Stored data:

========

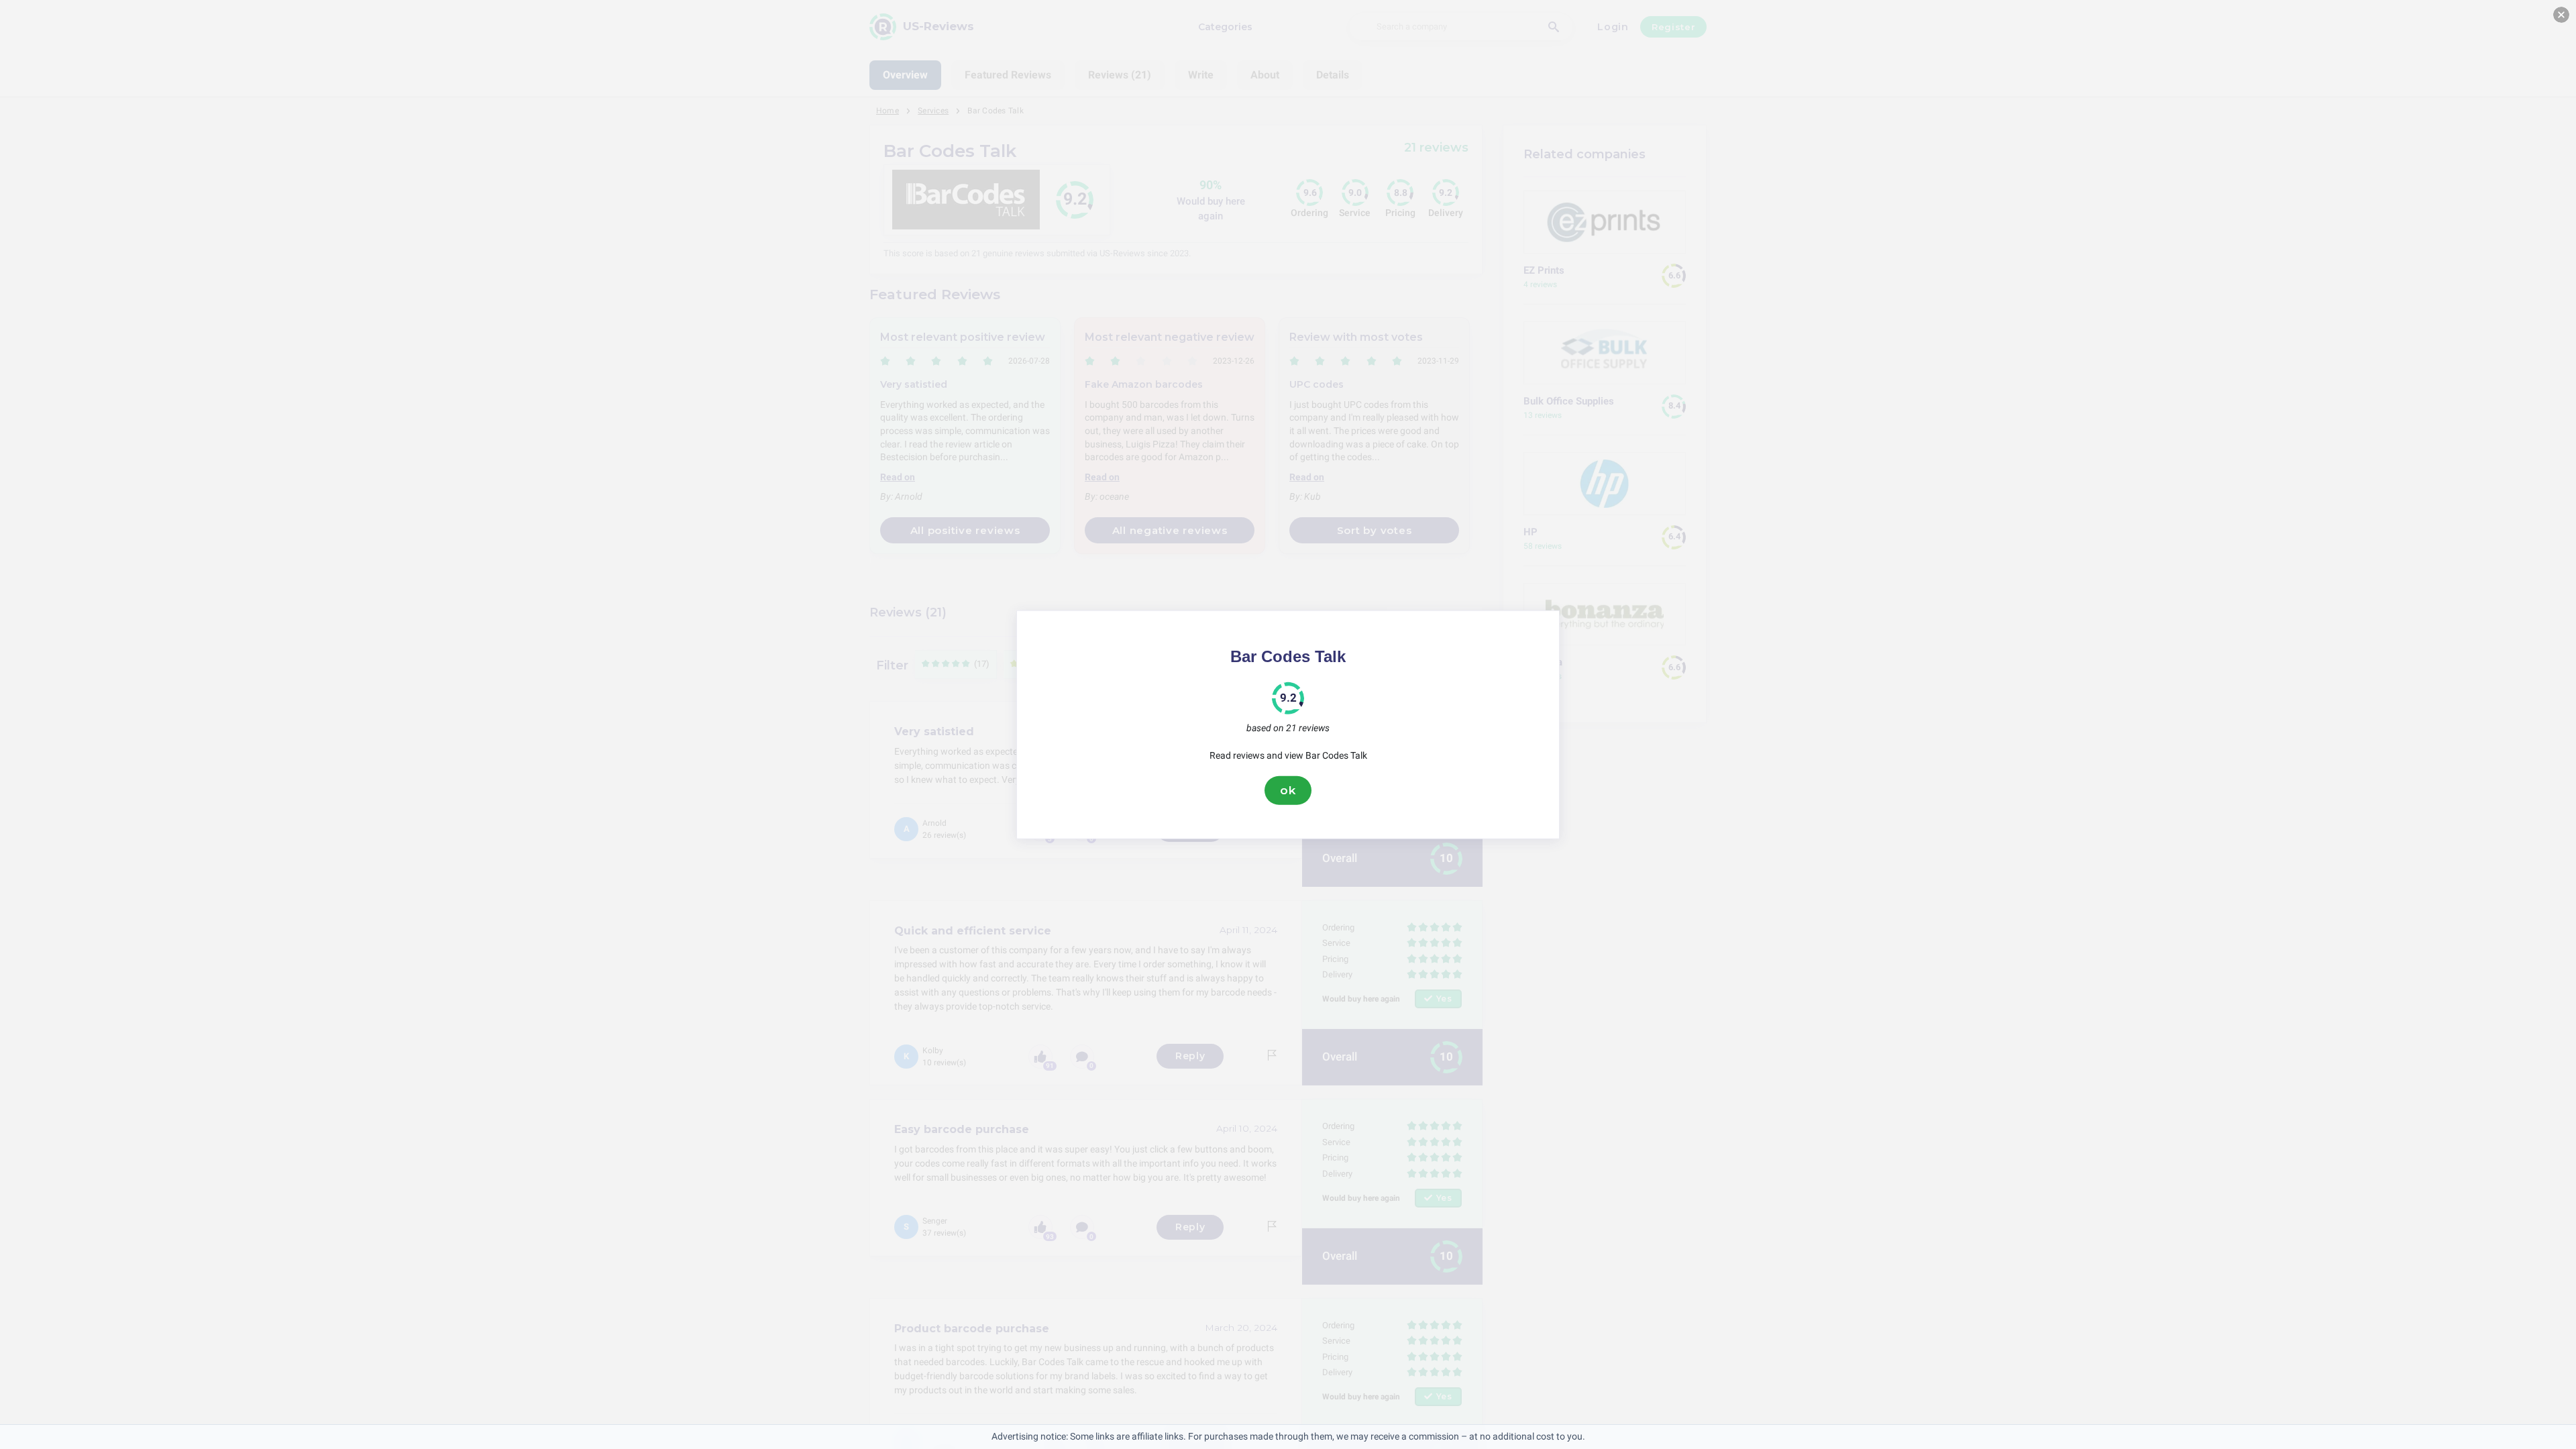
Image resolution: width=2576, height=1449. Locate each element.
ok (1288, 790)
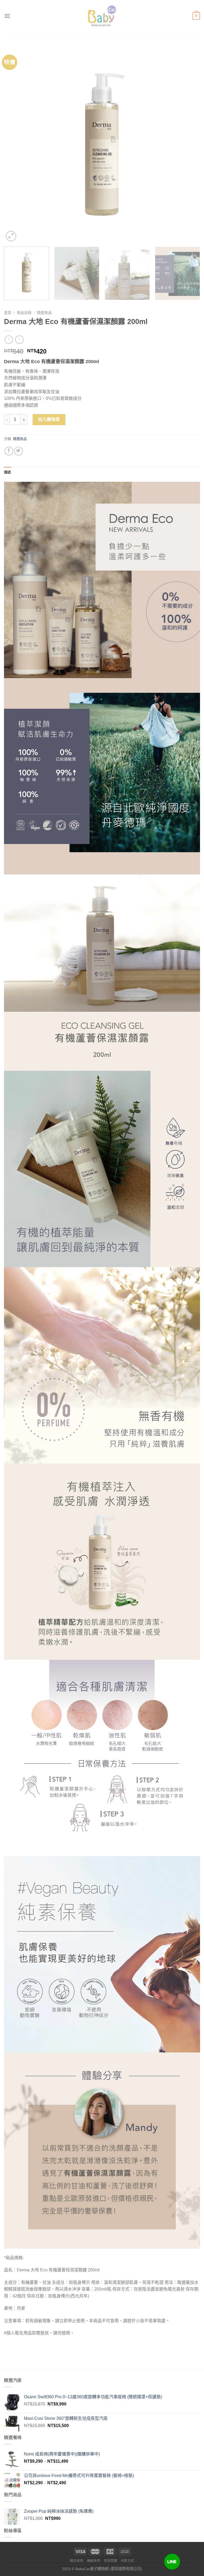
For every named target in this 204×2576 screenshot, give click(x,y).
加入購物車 (49, 419)
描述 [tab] (7, 472)
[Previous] (14, 144)
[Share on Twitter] (18, 451)
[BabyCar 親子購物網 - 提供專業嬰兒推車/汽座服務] (102, 16)
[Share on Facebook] (9, 451)
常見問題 (110, 2561)
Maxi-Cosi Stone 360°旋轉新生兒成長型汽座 (66, 2418)
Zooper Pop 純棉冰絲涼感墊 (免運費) (59, 2511)
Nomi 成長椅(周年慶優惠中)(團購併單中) (62, 2454)
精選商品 (44, 313)
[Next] (189, 144)
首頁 (7, 313)
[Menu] (7, 15)
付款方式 (127, 2561)
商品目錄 (24, 313)
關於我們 (76, 2561)
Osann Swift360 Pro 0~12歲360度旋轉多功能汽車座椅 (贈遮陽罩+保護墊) (93, 2397)
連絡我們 (93, 2561)
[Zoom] (11, 236)
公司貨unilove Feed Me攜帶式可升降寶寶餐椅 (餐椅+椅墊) (79, 2475)
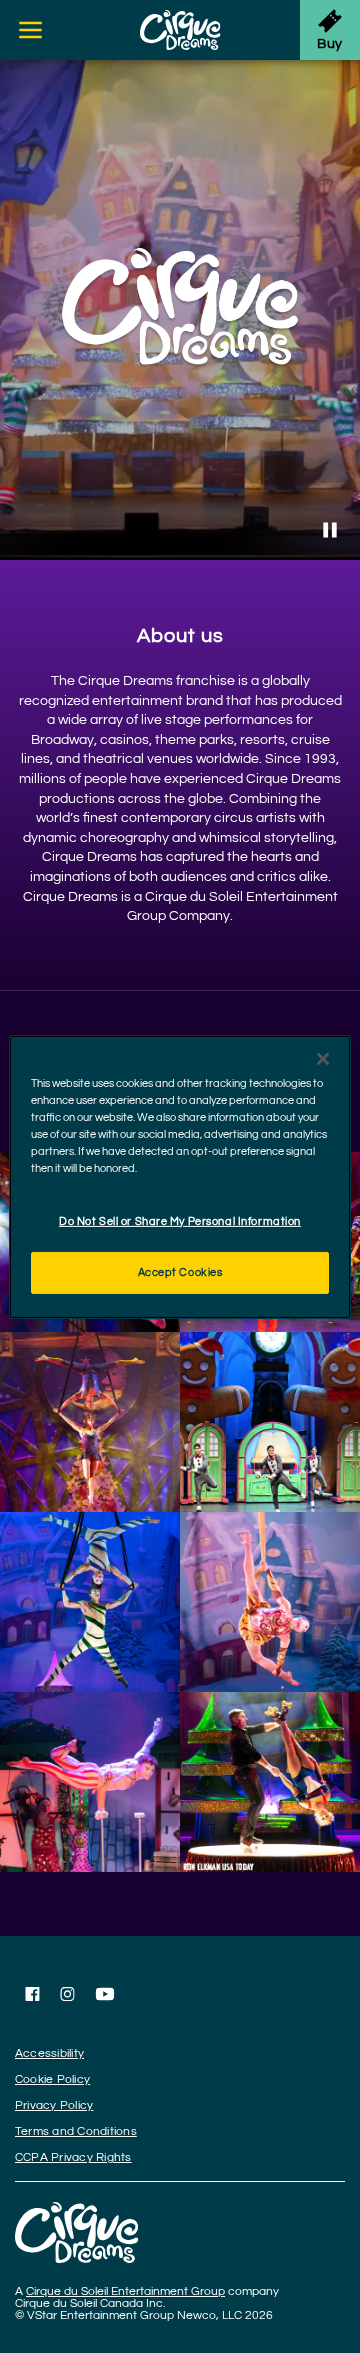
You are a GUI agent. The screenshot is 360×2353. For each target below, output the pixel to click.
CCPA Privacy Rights (73, 2157)
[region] (180, 1176)
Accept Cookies (180, 1272)
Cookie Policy (52, 2079)
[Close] (323, 1058)
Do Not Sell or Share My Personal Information (180, 1221)
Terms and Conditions (76, 2131)
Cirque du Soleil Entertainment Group (125, 2291)
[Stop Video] (330, 530)
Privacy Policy (54, 2105)
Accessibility (49, 2053)
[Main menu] (30, 30)
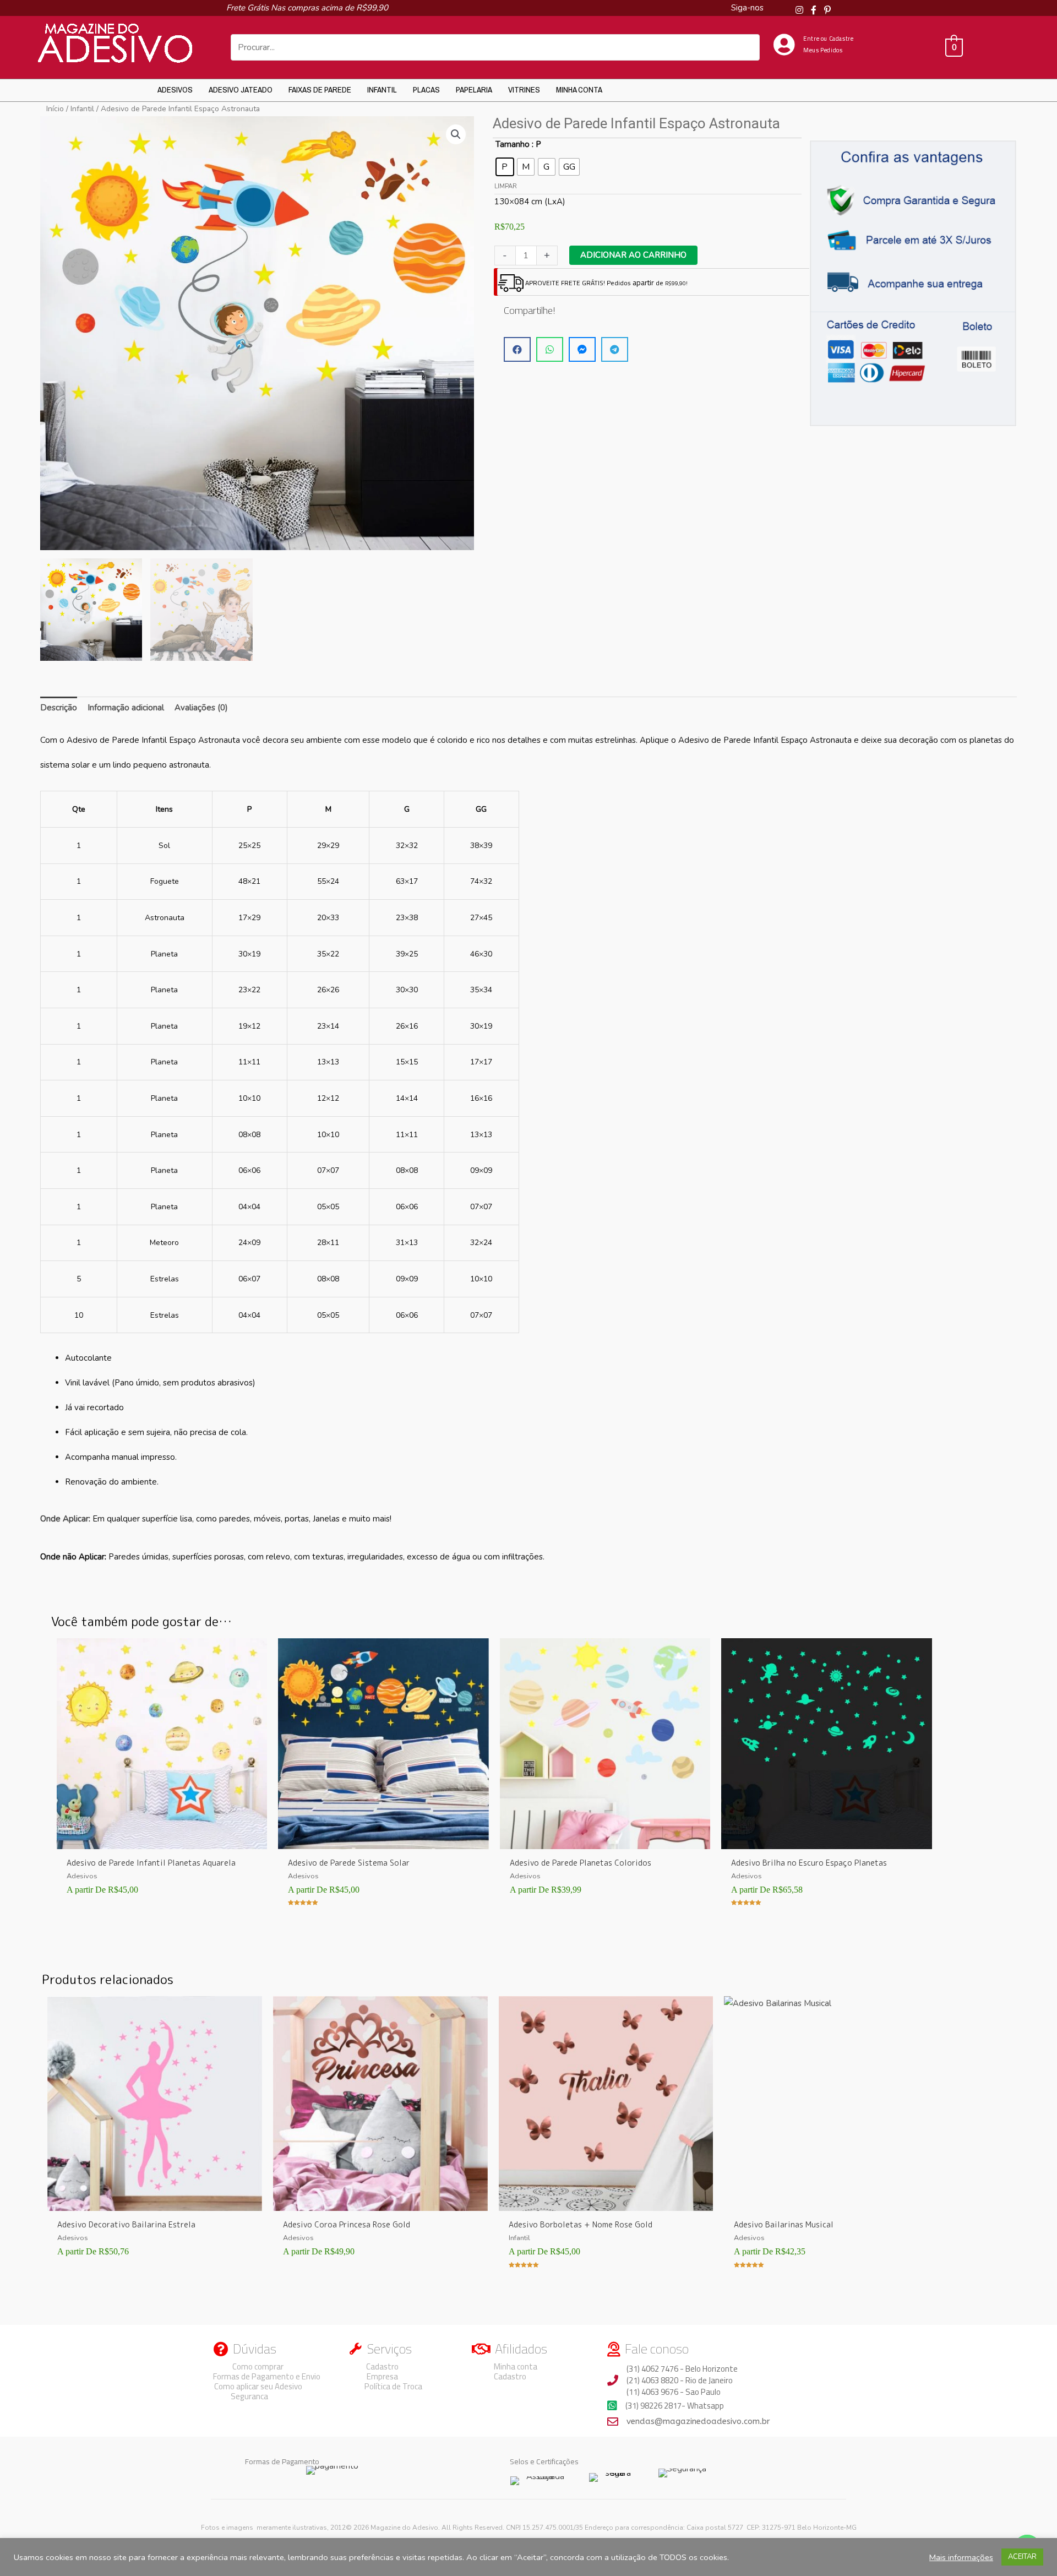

========

Problem to work on
All lines holding the word "each" must be copied from the data.

Solved exercise
Image resolution: width=2576, height=1449. Locate each element.
You are a GUI agent. The screenshot is 360×2353. For each target below, output the pixel to click.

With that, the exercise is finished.